Abstract
The brain makes flexible and adaptive responses in the complicated and ever-changing environment for the organism’s survival. To achieve this, the brain needs to choose appropriate actions flexibly in response to sensory inputs. Moreover, the brain also has to understand how its actions affect future sensory inputs and what reward outcomes should be expected, and adapts its behavior based on the actual outcomes. A modeling approach that takes into account of the combined contingencies between sensory inputs, actions, and reward outcomes may be the key to understanding the underlying neural computation. Here, we train a recurrent neural network model based on sequence learning to predict future events based on the past event sequences that combine sensory, action, and reward events. We use four exemplary tasks that have been used in previous animal and human experiments to study different aspects of decision making and learning.
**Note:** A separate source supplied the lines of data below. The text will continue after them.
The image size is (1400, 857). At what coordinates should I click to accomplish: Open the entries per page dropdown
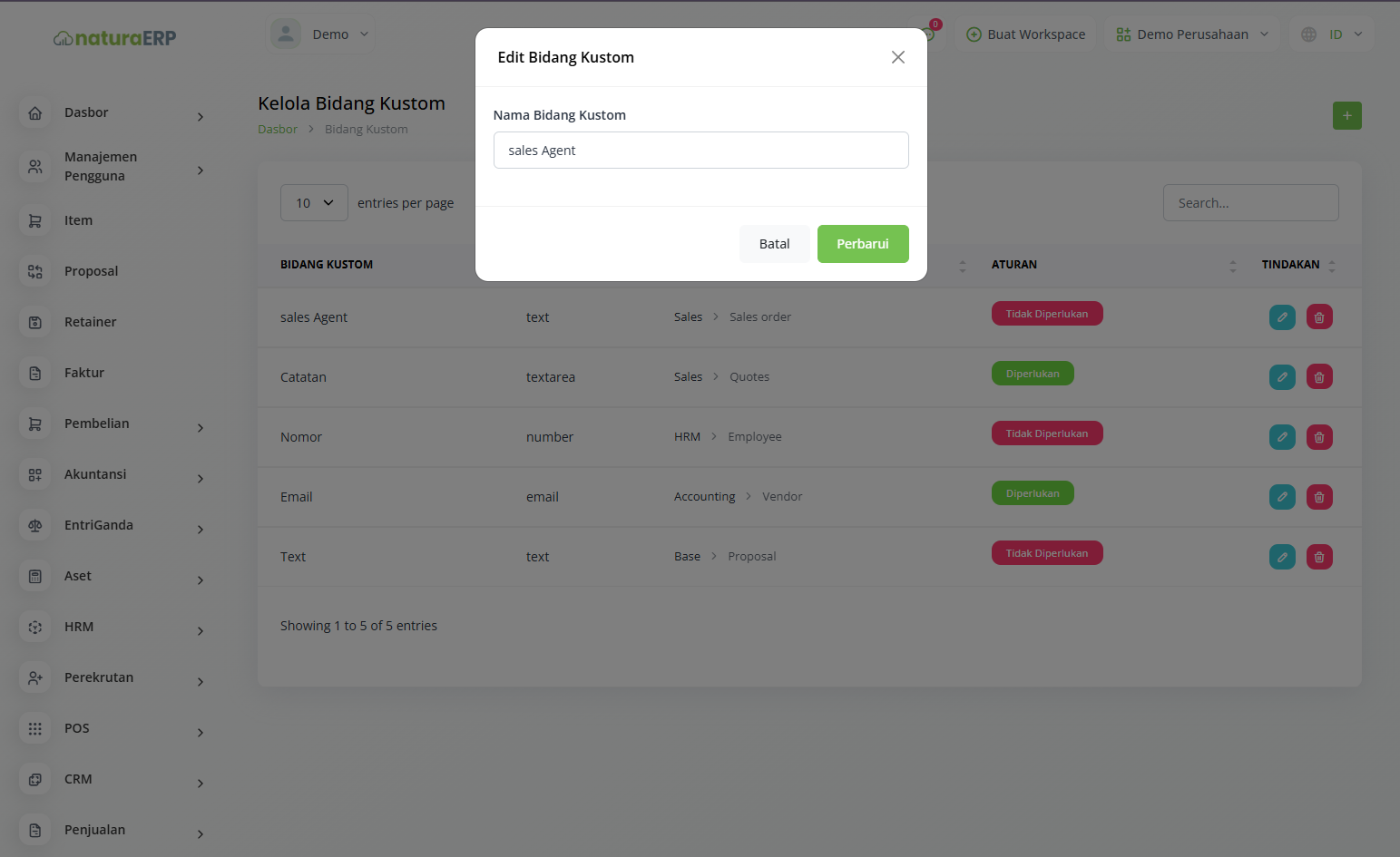pyautogui.click(x=314, y=203)
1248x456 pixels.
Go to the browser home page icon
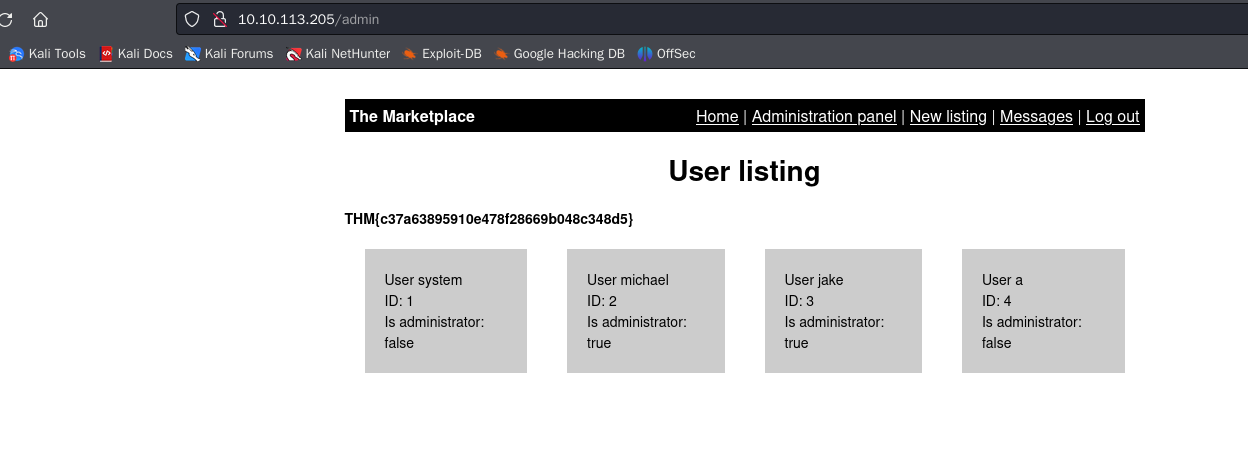click(41, 19)
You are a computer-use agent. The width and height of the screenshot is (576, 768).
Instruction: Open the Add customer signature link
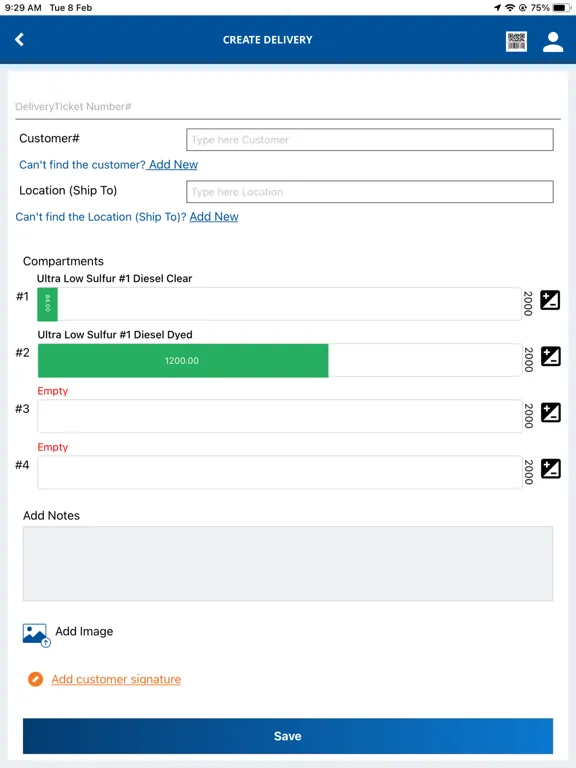click(116, 679)
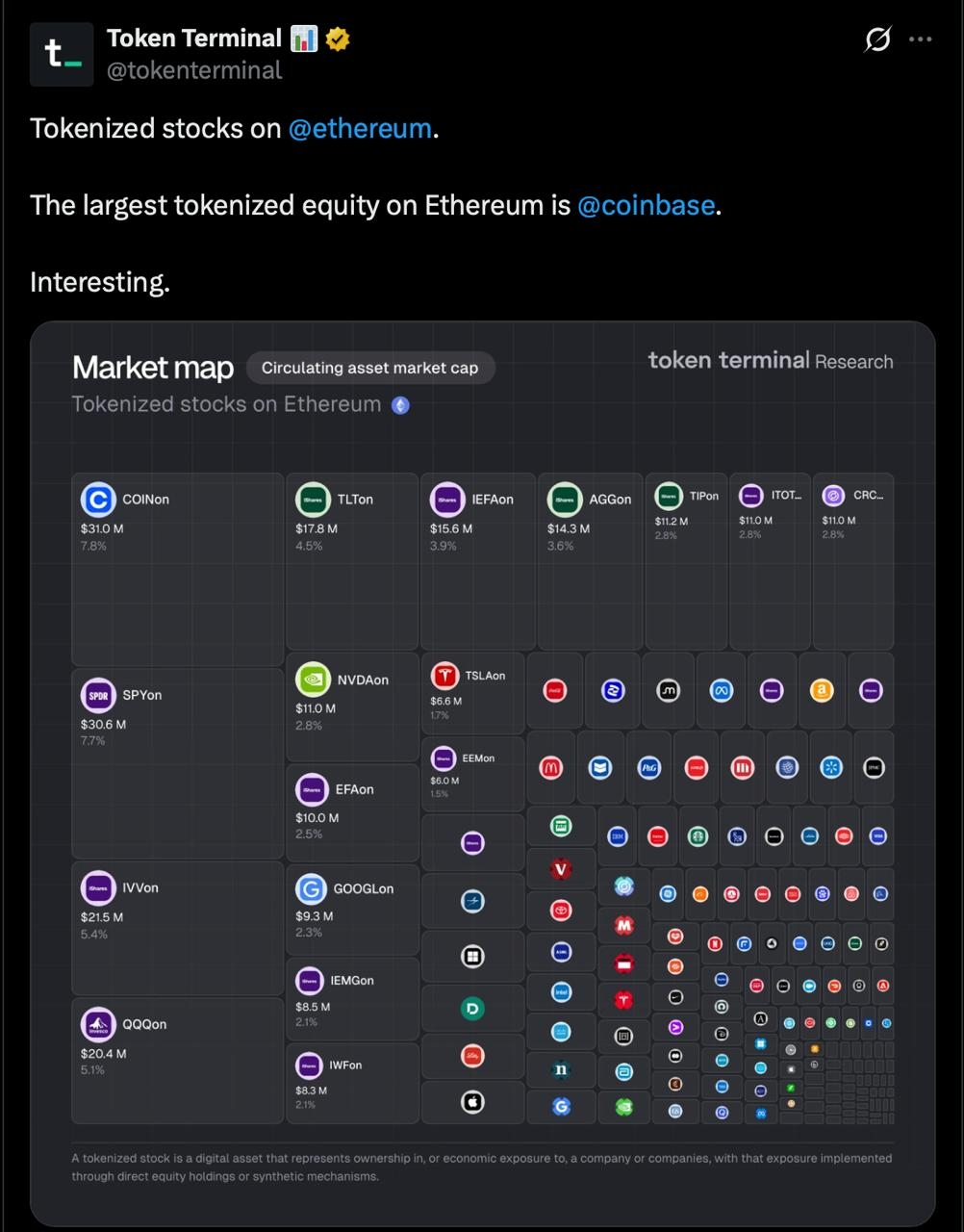Click the Grok slashed-circle icon
964x1232 pixels.
[x=877, y=39]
We first show that the model reproduces the animals’ choice and reaction time pattern in a probabilistic reasoning task, and its units’ activities mimics the classical findings of the ramping pattern of the parietal neurons that reflects the evidence accumulation process during decision making. We further demonstrate that the model carries out Bayesian inference and may support meta-cognition such as confidence with additional tasks. Finally, we show how the network model achieves adaptive behavior with an approach distinct from reinforcement learning. Our work pieces together many experimental findings in decision making and reinforcement learning and provides a unified framework for the flexible and adaptive behavior of the brain.
Footnotes
The original manuscript has been greatly expanded. The new version includes the results of the simulations of 3 additional tasks, each covering a different aspect of decision making and learning. Together, they demonstrate that the model serves as a general framework for flexible and adaptive behavior.